━━ Exercise material

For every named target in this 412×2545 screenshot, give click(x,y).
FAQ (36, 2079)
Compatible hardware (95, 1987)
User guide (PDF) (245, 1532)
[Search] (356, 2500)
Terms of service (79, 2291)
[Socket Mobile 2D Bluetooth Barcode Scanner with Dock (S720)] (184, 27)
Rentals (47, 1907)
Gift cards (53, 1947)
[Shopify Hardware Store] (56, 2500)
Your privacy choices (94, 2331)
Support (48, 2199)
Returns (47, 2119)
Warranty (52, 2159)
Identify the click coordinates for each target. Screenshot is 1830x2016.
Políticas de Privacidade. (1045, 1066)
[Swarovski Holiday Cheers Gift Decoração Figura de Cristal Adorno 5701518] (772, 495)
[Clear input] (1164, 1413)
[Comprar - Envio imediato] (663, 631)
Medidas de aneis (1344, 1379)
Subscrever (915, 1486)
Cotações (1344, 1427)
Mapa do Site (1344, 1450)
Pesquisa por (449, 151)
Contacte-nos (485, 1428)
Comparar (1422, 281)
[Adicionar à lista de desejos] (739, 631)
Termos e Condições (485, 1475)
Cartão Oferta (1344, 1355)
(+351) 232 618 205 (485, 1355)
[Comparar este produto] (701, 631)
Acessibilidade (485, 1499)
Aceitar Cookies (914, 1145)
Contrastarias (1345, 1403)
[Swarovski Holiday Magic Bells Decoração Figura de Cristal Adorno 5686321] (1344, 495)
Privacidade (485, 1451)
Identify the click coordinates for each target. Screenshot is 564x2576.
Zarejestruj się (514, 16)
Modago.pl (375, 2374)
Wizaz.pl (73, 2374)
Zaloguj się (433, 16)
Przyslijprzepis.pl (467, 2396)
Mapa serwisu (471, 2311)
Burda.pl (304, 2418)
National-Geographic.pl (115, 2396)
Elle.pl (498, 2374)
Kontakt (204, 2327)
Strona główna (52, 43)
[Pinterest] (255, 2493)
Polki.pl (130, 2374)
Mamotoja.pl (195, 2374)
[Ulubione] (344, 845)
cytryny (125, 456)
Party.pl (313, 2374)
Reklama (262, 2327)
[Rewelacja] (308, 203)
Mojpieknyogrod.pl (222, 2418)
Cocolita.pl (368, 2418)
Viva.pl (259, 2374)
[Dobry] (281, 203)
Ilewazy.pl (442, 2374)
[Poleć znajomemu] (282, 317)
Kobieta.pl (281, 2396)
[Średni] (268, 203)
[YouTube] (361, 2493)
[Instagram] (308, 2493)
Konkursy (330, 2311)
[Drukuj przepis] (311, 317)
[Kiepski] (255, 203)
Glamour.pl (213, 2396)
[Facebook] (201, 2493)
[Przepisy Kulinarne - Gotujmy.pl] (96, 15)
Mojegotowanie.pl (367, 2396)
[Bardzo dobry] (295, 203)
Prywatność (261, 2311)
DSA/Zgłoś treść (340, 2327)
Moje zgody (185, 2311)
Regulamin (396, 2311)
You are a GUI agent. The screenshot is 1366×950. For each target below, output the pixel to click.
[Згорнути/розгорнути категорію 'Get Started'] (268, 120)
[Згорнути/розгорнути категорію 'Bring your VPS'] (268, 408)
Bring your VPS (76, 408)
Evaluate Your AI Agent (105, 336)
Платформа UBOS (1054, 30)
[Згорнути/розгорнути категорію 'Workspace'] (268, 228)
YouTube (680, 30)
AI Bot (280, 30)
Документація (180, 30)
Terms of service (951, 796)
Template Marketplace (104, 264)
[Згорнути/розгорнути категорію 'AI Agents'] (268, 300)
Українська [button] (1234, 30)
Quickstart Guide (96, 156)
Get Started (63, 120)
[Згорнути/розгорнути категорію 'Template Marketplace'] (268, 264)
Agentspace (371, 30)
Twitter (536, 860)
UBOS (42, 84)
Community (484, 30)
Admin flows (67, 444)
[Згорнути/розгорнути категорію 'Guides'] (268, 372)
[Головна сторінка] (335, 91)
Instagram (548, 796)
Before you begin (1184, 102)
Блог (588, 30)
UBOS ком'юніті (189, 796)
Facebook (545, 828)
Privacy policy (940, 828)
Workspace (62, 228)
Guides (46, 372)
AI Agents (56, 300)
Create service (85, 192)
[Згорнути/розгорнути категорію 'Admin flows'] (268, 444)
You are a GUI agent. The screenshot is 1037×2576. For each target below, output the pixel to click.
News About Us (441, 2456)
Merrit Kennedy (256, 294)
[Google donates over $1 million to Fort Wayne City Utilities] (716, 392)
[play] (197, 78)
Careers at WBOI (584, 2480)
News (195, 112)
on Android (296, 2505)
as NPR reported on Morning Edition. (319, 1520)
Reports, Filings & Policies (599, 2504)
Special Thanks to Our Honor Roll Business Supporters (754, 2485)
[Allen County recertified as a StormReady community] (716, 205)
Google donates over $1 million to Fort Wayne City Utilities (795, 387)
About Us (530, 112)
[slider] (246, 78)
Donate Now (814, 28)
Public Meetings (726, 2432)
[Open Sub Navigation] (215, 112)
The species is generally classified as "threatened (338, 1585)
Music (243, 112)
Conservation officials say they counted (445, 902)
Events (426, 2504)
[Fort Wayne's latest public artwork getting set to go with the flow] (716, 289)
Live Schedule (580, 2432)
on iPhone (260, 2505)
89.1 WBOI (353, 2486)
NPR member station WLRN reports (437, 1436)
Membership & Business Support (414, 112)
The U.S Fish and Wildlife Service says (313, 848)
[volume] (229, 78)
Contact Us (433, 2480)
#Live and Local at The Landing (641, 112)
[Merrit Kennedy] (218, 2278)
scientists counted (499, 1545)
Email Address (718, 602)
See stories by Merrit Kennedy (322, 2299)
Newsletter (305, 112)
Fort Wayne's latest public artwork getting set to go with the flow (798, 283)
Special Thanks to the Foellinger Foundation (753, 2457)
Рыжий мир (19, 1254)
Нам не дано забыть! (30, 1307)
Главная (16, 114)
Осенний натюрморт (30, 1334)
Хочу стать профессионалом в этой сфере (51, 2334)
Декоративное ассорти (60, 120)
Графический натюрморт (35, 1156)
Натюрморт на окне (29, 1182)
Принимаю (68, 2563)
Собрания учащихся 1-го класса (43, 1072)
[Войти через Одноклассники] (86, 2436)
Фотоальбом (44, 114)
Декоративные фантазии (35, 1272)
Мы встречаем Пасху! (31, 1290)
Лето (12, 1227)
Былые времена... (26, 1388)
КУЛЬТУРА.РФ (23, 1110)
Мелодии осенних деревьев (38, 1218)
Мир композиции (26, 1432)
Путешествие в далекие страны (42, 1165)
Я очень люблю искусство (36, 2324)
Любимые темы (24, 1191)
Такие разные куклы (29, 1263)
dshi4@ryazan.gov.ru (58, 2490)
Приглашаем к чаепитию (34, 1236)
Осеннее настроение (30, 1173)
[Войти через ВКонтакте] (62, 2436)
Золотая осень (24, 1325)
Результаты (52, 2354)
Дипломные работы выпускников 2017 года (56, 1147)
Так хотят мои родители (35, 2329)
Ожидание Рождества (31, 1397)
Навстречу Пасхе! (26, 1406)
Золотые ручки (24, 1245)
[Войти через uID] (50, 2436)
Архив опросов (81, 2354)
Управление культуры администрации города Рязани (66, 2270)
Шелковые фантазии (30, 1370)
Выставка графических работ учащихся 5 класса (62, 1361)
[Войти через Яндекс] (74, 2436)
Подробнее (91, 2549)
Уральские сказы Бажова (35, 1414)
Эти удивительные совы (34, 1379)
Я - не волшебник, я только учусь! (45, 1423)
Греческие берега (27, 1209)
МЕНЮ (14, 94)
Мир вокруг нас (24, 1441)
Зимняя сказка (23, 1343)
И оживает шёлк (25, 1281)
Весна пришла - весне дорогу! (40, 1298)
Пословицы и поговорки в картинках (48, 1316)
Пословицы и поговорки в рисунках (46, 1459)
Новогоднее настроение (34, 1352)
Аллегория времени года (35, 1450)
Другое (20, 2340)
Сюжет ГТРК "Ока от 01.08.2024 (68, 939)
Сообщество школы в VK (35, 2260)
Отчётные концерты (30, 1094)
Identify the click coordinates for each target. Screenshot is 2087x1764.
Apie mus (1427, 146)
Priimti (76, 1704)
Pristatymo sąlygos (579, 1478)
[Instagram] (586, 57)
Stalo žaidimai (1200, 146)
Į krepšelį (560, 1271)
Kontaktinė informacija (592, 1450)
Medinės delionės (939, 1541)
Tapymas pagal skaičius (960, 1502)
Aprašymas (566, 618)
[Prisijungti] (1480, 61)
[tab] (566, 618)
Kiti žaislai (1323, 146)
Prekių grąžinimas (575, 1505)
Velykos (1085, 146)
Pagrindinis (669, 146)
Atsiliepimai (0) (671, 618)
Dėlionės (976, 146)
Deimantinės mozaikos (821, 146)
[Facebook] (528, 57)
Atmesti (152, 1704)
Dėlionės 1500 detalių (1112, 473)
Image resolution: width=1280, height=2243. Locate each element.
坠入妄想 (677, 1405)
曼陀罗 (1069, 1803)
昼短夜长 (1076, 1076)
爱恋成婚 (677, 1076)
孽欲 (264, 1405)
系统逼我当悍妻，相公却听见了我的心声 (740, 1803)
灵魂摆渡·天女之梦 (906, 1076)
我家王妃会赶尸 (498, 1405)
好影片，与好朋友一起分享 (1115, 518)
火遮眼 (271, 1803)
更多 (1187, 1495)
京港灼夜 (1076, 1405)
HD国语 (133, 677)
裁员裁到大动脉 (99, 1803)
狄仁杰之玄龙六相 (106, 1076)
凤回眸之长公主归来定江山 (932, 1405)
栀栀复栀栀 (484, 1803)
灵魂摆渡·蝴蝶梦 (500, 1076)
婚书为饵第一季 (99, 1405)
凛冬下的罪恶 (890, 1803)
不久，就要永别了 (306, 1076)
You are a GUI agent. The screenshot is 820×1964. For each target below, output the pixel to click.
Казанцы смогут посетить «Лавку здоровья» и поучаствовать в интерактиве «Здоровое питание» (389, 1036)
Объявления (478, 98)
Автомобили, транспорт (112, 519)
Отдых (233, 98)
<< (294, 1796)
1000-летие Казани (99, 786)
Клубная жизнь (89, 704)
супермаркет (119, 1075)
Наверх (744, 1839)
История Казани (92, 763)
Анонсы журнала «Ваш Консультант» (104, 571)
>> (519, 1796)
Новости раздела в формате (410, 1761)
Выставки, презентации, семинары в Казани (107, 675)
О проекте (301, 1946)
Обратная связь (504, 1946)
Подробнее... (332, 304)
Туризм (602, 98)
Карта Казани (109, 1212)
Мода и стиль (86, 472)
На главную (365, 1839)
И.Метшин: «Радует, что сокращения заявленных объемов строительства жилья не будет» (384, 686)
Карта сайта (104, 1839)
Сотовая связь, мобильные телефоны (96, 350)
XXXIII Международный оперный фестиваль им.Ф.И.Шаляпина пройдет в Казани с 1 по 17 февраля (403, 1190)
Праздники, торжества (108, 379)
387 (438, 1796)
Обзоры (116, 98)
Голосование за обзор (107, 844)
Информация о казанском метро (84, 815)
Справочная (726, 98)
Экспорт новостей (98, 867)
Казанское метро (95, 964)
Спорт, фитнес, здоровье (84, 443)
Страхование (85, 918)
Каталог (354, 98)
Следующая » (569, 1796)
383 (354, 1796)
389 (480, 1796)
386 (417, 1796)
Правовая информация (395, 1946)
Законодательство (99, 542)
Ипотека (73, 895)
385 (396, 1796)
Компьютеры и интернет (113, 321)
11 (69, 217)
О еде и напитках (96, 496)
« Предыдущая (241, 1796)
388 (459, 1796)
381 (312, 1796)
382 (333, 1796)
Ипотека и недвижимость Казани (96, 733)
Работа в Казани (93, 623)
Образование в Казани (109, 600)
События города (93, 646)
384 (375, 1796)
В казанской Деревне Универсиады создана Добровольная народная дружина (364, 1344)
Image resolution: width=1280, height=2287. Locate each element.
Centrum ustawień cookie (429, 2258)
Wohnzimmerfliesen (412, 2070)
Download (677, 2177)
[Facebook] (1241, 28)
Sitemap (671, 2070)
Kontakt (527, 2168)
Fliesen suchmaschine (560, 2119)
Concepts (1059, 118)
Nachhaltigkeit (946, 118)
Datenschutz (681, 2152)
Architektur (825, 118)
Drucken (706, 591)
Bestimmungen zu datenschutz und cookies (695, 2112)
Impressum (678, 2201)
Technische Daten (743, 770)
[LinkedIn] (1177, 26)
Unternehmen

━━━━

- [Exercise]
Only the lines from the first line of the records through the one containing "Burda.pl (304, 2418)" should be reproduced, exactly, with both of them included.

- [Answer]
For every named target in this 412×2545 screenshot, give click(x,y).
FAQ (36, 2079)
Compatible hardware (95, 1987)
User guide (PDF) (245, 1532)
[Search] (356, 2500)
Terms of service (79, 2291)
[Socket Mobile 2D Bluetooth Barcode Scanner with Dock (S720)] (184, 27)
Rentals (47, 1907)
Gift cards (53, 1947)
[Shopify Hardware Store] (56, 2500)
Your privacy choices (94, 2331)
Support (48, 2199)
Returns (47, 2119)
Warranty (52, 2159)
Identify the click coordinates for each target. Screenshot is 1830x2016.
Políticas de Privacidade. (1045, 1066)
[Swarovski Holiday Cheers Gift Decoração Figura de Cristal Adorno 5701518] (772, 495)
[Clear input] (1164, 1413)
[Comprar - Envio imediato] (663, 631)
Medidas de aneis (1344, 1379)
Subscrever (915, 1486)
Cotações (1344, 1427)
Mapa do Site (1344, 1450)
Pesquisa por (449, 151)
Contacte-nos (485, 1428)
Comparar (1422, 281)
[Adicionar à lista de desejos] (739, 631)
Termos e Condições (485, 1475)
Cartão Oferta (1344, 1355)
(+351) 232 618 205 (485, 1355)
[Comparar este produto] (701, 631)
Acessibilidade (485, 1499)
Aceitar Cookies (914, 1145)
Contrastarias (1345, 1403)
[Swarovski Holiday Magic Bells Decoração Figura de Cristal Adorno 5686321] (1344, 495)
Privacidade (485, 1451)
Identify the click coordinates for each target. Screenshot is 564x2576.
Zarejestruj się (514, 16)
Modago.pl (375, 2374)
Wizaz.pl (73, 2374)
Zaloguj się (433, 16)
Przyslijprzepis.pl (467, 2396)
Mapa serwisu (471, 2311)
Burda.pl (304, 2418)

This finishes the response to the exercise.